Jérôme’s tweet lays down the strategy:

  1. Rename the Objective-C class, e.g. by adding an underscore: @interface NetworkService becomes @interface _NetworkService. Add the class header to your Swift bridging header.

  2. Create a Swift class that inherits from the Objective-C class and uses the original name:

    class NetworkService: _NetworkService {
        // ...

    Since you’re reusing the class name, clients will automatically use the Swift subclass from now on, without you having to change anything. The only thing you may have to do is #import the Xcode-generated Swift header in places that use NetworkService.

  3. Subclasses of the original class will now also have the Swift class as their superclass. This is the reason these classes (if they exist) must be written in Swift because Swift/Clang doesn’t support subclassing a Swift class in Objective-C.
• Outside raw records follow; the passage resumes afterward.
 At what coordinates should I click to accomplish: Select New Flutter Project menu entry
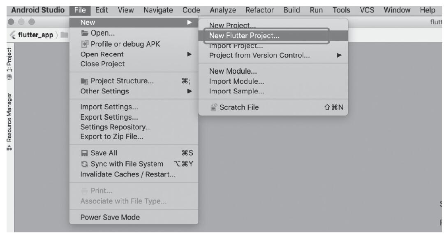(244, 36)
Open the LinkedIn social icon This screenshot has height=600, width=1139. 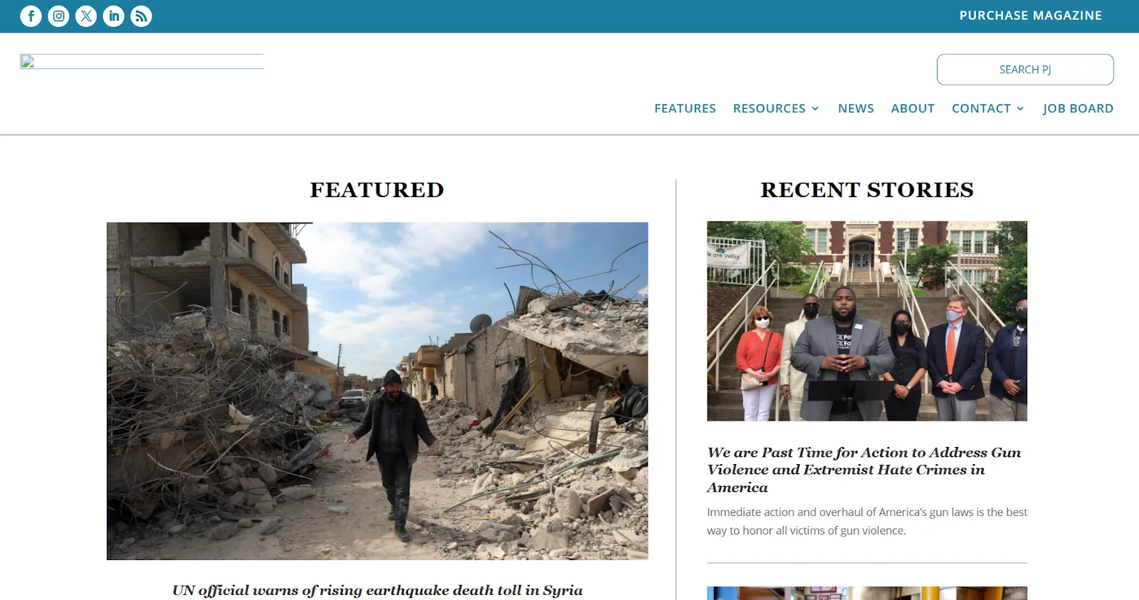coord(114,16)
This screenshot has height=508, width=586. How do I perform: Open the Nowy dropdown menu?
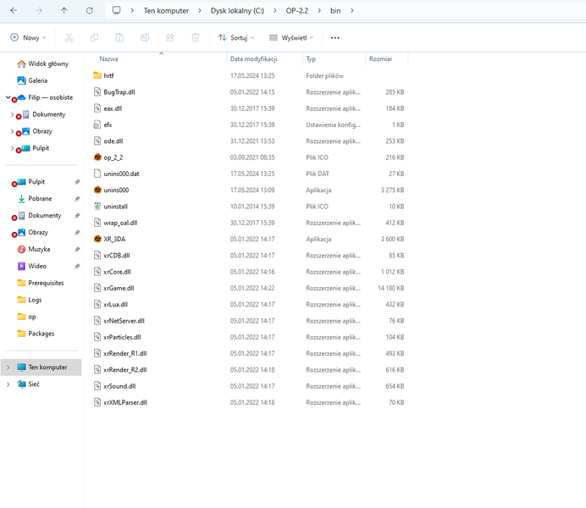click(28, 38)
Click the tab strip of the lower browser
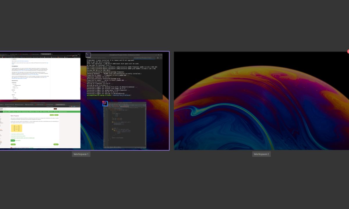This screenshot has width=349, height=209. coord(29,104)
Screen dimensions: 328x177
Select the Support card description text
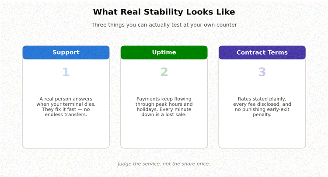coord(66,107)
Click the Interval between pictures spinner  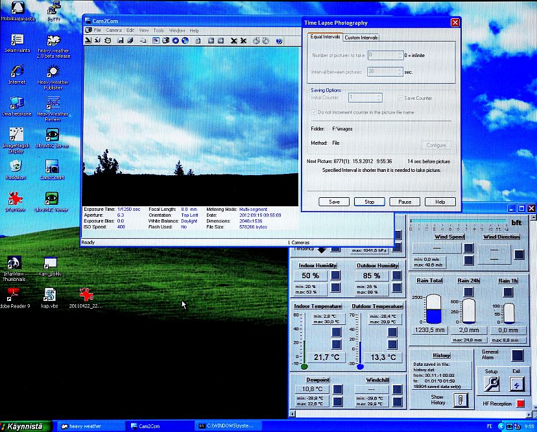(x=399, y=71)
  4. Write your new code in the Swift subclass. Use @objc annotations where necessary to expose the new functionality to Objective-C clients. Unlike the extension pattern, adding stored properties to the subclass is no problem.

Accessing “private” superclass members in the subclass

If your Objective-C class has any “private” properties or methods (i.e. members that aren’t declared in the header file), those won’t be visible to the subclass. You’ll have to make them “public” by moving the declarations to the header file to be able to use them in Swift. Unfortunately, this pollutes the public interface of the class, but I don’t think there’s a way around that. (And it’s worth mentioning that the same issue affects the extension approach.)

The common Objective-C pattern of creating a separate header file for “protected” members doesn’t help much here: you’d have to add the internal header to the Swift bridging header to make it visible to the Swift class, which would make the internal members visible to (a) your entire Swift code and (b) all Objective-C code that imports the Swift header.

Accessing subclass APIs in the superclass

The subclassing approach has one significant drawback when compared to the extension pattern: the Objective-C superclass can’t easily call into the Swift subclass’s code. This makes it harder to add internal code that serves the rest of the class in Swift, or to migrate such internal methods from Objective-C to Swift.

The workaround is ugly: move the method/property declaration up from the subclass into the Objective-C class and let the Swift class override it, taking advantage of dynamic dispatch. The superclass method effectively becomes an abstract method — you should throw an exception in its implementation.


The subclassing approach is in many ways a cleaner design than the extension approach I discussed in the previous article. The ability to freely define stored properties is a clear win. And once you have finished the migration to Swift, simply delete the (now empty) superclass and you’re done.

The only significant downside seems to be the inability to call into the subclass code from the superclass (unless you work around it). The subclassing pattern may not be possible when the class you want to extend has Objective-C subclasses, however. In that case, you’d need to fully convert the subclasses to Swift first.